Tag Archive: kindle-library



Everything I Never Told YouEverything I Never Told You by Celeste Ng

My rating: 5 of 5 stars

Wow! Just Wow! An author friend recommended this book stating that it was the best book she’d read in a long time. She was right. It was the best read for me in a long, long time.

There was a drowning. The family responds. That’s the extent of it. BUT we are allowed in all the characters’ heads. What led to the present moment? Who can take the fault? Who might be innocent?

This bit of mystery only leads to the inside of your own head, your own family history. It is amazing how the author does that. How she keeps the story so interesting that I had a hard time putting it down, even when it was 4 AM I couldn’t let it go until the next day.

The most interesting questions the story brought to mind is how many of our goals and passions are leftovers from the previous generation? I made me look at my grandmother and my mother and my own daughter. And even now, I wonder how much of my mother’s pushing of piano practice, for instance, brought about my son’s participation in a band? How do our personal goals affect others around us, from family outward to the occasional associates. This book brought about a strong link between us all that I think we often overlook.

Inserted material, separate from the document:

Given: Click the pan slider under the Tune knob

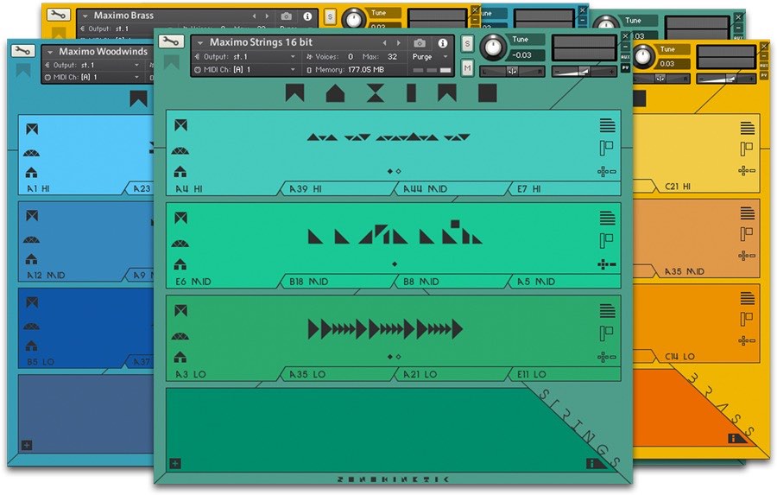Looking at the screenshot, I should [x=512, y=72].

And then let’s add to the story the things that make us unique, our nationality, ethics, religion or politics and we see how we think the other person is wrong. How the tearing down of others is tearing us all down. In this case, the family is half Chinese, half American. They live in a place where they are the only ones of color. Racist slurs are slung at them. When that happens, when we are bullies in any fashion, one has a hard time separating true hate from imagined hate.

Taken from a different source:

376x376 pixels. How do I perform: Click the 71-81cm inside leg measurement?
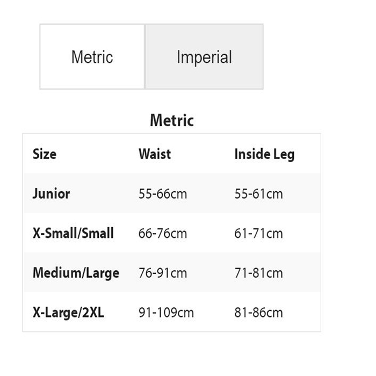pyautogui.click(x=258, y=273)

As usual, the fictional family reach their own conclusions and don’t communicate with each other. That speaks to me. We often forget to say what we should. We think the other person already knows, or doesn’t need to hear it again, or doesn’t feel taken seriously. Relationships are hard, even the best of them. That’s how our fears and hurts hit as bullets on those we should give our best to.

All of these ideas came to me as I read this book. I bought the Audible version (I had a credit lying around). I know now that I want to read this again. I will have to buy the Kindle version when I get the chance. Oh, and a word about Cassandra Campbell (Narrator). She did a great job acting out the different characters. It was due to her skills that this book came to life for me.

Thank you, Patty B. for the recommendation. I loved it!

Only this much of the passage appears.